The march against the Santhara ban included Jains parading on streets in Rajasthan, Madhya Pradesh, Uttar Pradesh, Maharashtra, Assam, West Bengal and other states. Jains took to streets in Kolkata as well against Santhara verdict which has hurt the sentiments of Jains in the nation. Kamal Dugar says, “We organized a silent procession. Our objective was to point out that the order is contrary to the spirit of Santhara, which has been a prevalent practice in our religion.” He is the president of the All India Terapanthi Mahasabha.
The members of Jain community are standing in unity, demanding the lift of this ban, which goes against their practice of Santhara. The ritual helps them meet salvation and is embedded in deep philosophical beliefs. As said by Dinesh Jain, chief patron of a Jain temple, “This practice is premised on a foundational idea that the act of fasting as an exercise of boldly autonomy to attain the state of utter transcendence.”
Speakers approached the high court that banned Santhara, considering it a form of suicide. The country saw a rebound from various ends. According to this ritual, which has a huge belief by Jains, it is a practice that is prevalent from thousands of years, and it’s a persons wish to voluntarily give up food and water as the end is near or he/she is suffering from an incurable illness. According to the reports, around 118 people performed this practice only in the first half of 2015.
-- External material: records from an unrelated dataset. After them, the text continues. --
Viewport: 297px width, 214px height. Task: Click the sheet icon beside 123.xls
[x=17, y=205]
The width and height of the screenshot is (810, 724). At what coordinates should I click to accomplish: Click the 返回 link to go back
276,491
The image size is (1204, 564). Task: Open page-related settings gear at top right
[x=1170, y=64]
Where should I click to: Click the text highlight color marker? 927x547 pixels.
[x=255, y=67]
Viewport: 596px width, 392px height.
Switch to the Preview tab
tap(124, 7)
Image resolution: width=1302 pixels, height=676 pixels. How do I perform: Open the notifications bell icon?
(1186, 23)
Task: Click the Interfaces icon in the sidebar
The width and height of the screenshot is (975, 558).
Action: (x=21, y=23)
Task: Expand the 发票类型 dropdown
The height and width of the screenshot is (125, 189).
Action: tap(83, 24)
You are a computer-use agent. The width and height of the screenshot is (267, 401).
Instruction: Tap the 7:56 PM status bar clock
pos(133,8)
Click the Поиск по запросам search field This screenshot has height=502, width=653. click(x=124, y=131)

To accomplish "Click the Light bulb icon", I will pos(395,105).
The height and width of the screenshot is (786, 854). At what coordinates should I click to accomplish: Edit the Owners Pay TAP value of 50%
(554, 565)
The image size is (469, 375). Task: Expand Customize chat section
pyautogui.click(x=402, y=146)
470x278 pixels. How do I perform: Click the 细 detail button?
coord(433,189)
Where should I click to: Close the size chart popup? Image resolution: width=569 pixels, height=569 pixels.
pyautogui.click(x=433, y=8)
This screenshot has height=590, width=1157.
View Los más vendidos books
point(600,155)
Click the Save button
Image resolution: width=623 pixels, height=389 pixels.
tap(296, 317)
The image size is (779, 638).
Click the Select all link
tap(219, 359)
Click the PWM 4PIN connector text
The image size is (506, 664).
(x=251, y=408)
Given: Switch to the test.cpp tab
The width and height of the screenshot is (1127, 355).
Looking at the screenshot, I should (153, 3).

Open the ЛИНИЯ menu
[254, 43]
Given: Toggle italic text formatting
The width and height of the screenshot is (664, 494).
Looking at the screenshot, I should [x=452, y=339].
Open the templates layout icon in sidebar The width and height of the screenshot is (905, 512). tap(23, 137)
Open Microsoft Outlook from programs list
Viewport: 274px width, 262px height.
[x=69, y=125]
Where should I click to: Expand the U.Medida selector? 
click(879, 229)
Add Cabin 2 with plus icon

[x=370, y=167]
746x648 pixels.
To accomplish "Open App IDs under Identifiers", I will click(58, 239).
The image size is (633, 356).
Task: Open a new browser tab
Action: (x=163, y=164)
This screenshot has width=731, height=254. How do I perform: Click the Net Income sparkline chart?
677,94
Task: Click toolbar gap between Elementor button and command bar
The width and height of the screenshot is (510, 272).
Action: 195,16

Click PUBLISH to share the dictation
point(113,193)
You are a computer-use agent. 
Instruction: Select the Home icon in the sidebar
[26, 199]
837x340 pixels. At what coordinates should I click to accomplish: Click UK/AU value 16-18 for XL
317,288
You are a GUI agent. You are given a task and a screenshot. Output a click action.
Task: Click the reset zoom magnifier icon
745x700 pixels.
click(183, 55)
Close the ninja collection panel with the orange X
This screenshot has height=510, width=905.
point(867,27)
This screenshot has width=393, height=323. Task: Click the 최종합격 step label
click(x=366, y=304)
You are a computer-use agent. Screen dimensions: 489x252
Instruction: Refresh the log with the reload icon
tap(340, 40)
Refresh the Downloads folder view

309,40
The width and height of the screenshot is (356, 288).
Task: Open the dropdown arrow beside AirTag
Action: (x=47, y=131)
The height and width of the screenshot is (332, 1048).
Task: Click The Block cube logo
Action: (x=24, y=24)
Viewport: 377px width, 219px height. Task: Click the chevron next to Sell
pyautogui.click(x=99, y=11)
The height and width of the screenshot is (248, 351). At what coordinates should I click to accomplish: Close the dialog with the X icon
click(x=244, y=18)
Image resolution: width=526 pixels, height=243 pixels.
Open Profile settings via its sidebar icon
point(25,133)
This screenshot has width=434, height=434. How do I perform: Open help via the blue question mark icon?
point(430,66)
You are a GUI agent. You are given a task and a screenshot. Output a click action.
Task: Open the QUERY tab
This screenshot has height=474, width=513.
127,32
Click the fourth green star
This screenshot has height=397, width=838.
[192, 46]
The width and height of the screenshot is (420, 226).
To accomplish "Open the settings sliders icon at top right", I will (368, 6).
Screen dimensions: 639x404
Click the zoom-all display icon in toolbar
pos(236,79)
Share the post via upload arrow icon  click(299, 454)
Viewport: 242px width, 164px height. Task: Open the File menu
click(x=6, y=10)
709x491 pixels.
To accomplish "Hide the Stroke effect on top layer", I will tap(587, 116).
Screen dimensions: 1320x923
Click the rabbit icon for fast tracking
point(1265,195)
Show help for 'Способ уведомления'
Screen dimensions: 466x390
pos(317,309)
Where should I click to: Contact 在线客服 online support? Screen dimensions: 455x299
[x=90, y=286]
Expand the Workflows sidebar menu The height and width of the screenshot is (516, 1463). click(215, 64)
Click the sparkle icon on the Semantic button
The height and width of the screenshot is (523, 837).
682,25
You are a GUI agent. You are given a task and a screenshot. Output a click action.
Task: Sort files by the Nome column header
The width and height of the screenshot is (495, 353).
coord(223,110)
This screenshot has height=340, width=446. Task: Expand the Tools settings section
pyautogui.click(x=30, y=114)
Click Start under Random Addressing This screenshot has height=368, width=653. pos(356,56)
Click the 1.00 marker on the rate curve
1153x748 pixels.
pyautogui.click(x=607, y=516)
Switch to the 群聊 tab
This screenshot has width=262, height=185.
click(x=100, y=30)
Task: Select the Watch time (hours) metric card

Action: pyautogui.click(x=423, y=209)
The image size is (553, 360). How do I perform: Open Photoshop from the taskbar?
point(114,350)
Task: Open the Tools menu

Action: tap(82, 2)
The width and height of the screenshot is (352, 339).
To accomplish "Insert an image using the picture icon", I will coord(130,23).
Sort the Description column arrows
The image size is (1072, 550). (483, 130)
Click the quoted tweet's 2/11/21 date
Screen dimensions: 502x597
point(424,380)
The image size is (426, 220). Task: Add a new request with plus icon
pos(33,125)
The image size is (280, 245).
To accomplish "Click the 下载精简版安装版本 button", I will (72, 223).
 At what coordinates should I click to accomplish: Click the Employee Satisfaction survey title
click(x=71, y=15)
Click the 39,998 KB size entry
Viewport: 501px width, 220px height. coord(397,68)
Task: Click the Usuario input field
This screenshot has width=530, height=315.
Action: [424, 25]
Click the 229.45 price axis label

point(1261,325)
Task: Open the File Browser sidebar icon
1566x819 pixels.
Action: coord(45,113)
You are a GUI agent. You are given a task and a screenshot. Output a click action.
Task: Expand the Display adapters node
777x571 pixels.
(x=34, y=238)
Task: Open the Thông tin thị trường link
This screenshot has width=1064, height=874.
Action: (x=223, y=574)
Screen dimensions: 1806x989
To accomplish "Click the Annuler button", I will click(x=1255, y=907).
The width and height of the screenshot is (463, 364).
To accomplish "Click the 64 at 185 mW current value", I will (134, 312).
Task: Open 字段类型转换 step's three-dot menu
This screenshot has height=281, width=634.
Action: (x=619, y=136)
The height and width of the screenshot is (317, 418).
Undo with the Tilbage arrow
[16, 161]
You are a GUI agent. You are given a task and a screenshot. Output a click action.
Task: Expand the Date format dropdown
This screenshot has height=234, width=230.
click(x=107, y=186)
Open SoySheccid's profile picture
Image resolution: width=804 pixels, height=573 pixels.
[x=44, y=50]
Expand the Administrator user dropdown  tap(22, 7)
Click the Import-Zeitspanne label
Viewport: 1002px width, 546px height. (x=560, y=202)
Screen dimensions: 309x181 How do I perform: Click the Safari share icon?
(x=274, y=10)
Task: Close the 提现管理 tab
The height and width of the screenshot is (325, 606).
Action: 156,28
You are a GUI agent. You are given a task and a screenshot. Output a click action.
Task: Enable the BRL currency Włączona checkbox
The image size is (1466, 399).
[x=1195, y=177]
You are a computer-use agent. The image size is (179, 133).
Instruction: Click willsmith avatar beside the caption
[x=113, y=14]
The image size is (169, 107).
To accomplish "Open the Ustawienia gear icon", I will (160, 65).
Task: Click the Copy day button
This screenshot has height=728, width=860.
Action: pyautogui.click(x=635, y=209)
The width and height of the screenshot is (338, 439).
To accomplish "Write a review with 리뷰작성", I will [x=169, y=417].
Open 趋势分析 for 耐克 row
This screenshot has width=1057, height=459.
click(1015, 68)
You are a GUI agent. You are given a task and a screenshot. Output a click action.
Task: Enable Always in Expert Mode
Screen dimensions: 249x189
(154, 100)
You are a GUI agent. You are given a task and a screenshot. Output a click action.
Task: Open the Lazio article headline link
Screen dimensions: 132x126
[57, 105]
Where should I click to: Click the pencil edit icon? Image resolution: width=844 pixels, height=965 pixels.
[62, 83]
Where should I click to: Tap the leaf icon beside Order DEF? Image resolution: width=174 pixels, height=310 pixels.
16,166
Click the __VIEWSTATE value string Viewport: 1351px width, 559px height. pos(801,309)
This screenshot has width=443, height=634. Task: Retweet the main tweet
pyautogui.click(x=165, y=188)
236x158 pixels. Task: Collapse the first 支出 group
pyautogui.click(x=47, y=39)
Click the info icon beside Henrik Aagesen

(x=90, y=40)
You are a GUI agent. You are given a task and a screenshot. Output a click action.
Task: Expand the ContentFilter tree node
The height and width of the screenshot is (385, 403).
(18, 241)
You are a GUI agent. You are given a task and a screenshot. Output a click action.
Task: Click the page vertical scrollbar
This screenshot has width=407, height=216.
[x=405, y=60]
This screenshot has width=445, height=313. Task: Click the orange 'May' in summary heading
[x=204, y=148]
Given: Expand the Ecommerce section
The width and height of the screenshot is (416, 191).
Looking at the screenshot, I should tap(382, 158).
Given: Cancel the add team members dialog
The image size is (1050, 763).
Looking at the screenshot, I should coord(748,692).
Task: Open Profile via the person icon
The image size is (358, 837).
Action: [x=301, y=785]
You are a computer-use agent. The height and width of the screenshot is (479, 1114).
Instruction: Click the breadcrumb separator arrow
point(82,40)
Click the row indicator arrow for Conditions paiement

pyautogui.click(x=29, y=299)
Jains thereby challenged the high court saying their religious practice cannot be compared with suicide or euthanasia. In many places, to spread the discontent, masses took to social media uploading their photos. The High Court has declared, “Santhara or fast unto death is not an essential tenet of Jainism. It cannot be termed as “humane” and it’s violative of basic human right.” They also made comparisons to Euthnasia, a banned practice in India, only allowed on orders from the court, that too in desperate times. One such appeal for Euthanasia in recent times was made by Pinki Virani on behalf of Aruna Shaunbagh, who had then been in a vegetative state in KEM hospital for 40 years. The appeal was over ruled, on grounds that caregivers would have to satisfy the court that life for the victim was more painful than death. Keeping in mind such instances, the ban of the religious Jain practice may never again see light of day.